Northern Prairie Wildlife Research Center
We examined the soil samples in two ways. First, we visually examined one duplicate of the three wetland and the three upland soil samples from each wetland for recalcitrant remains of invertebrates under a low-magnification dissecting scope after concentrating remains by sieving through a 0.5-mm-mesh screen. Second, we incubated the remaining soil samples in 37.9-L aquaria under standardized light (12-hour day length), specific conductance (700 µS cm-1), and temperature regimes (four weeks at 8°C followed by four weeks at 22°C). In order to promote the emergence of the maximum number of taxa, we used the above dual temperature regime meant to simulate temperatures of wetlands following early spring snowmelt and after major summer precipitation events. At the end of the first 4-week incubation, we siphoned the contents of each aquarium through a 0.5-mm-mesh screen and returned the sieved water to its original aquarium for a second incubation at the alternate temperature. Invertebrates retained by the 0.5-mm-mesh screen during each 4-week incubation were combined and processed as a single sample. Invertebrates were sorted into taxonomic groupings according to Pennak (1989) and enumerated from both the visually examined field samples and our incubated aquarium samples, hereafter termed field and incubated samples, respectively.
To facilitate use by those not very familiar with invertebrate identification, we also did an analysis with a simplified taxonomy. For this purpose, we combined into single groupings all planorbid snail shells, lymnaid snail shells, physid snail shells, cladoceran resting eggs (ephippia), ostracod shells, and trichopteran cases for the visually examined field samples, as well as all Cladocera, Copepoda, Ostracoda, Anostraca, and Conchostraca individuals for the incubated samples.
Data from the three transects were summed to provide a single value for each wetland and another for the adjacent upland. We computed means and standard errors of number of taxa and LogCount, unweighted and weighted by wetland-obligate status, for field and incubated samples, within location (upland, wetland), and by wetland class (seasonal, temporary). We tested for differences between upland and wetland sites and between wetland classes with a randomized-incomplete block analysis of variance using PROC MIXED (SAS Institute 1997), where habitat type (upland, temporary wetland, seasonal wetland) was the explanatory variable and sites were blocks. The response variables were number of taxa and LogCount; the explanatory variable was habitat type (upland, temporary wetland, seasonal wetland). We also computed least-squares means for each response variable by habitat type (SAS Institute 1997); separation among habitat types was performed using Fisher's protected LSD procedure following significant F-tests in ANOVAs (Milliken and Johnson 1984). This procedure was performed for both field and incubated samples and for complete and simplified taxonomies.

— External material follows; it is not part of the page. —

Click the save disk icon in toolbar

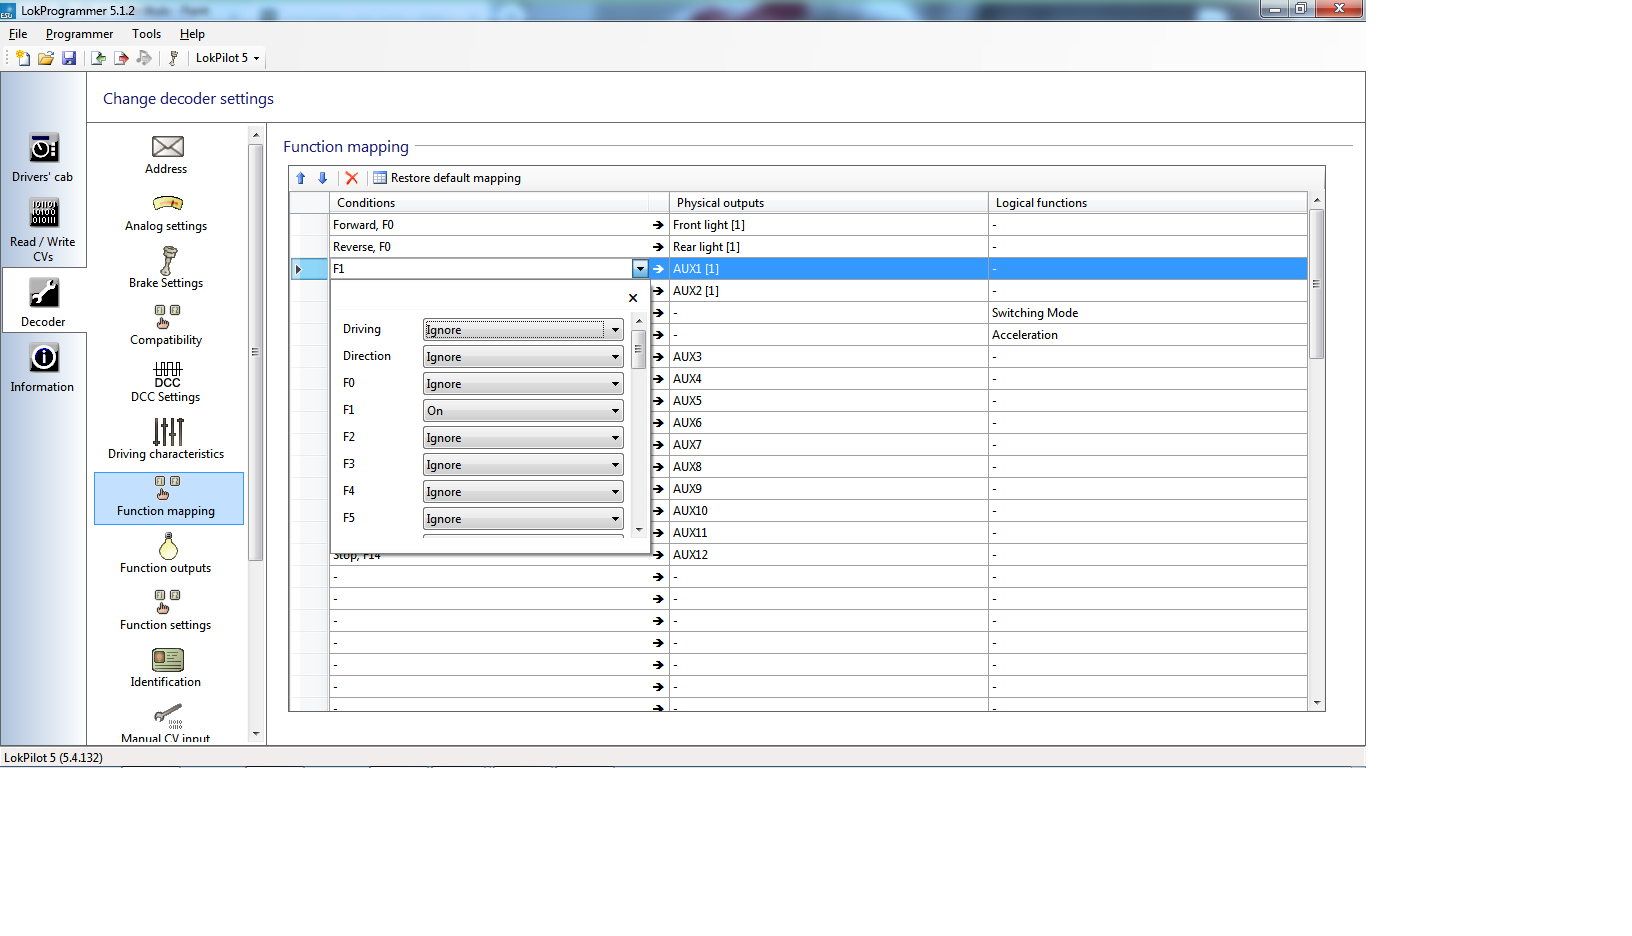pos(69,58)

To classify wetland sites, we found a straight line in the Taxon RichnessLogCount plane (i.e., a two dimensional, flat surface) that best distinguished upland from wetland sites on the basis of those two variables (Figure 1). This was done through an iterative trial-and-error procedure by successively calculating lines and then determining the number of misclassified sites: the number of wetland sites below that line plus the number of upland sites above the line. A line that produced the minimum number of misclassifications was selected. This was done separately for the field and incubated samples. We chose this method because of its simplicity and the fact that the data did not meet assumptions of other straightforward classification methods, such as linear discriminant function analysis.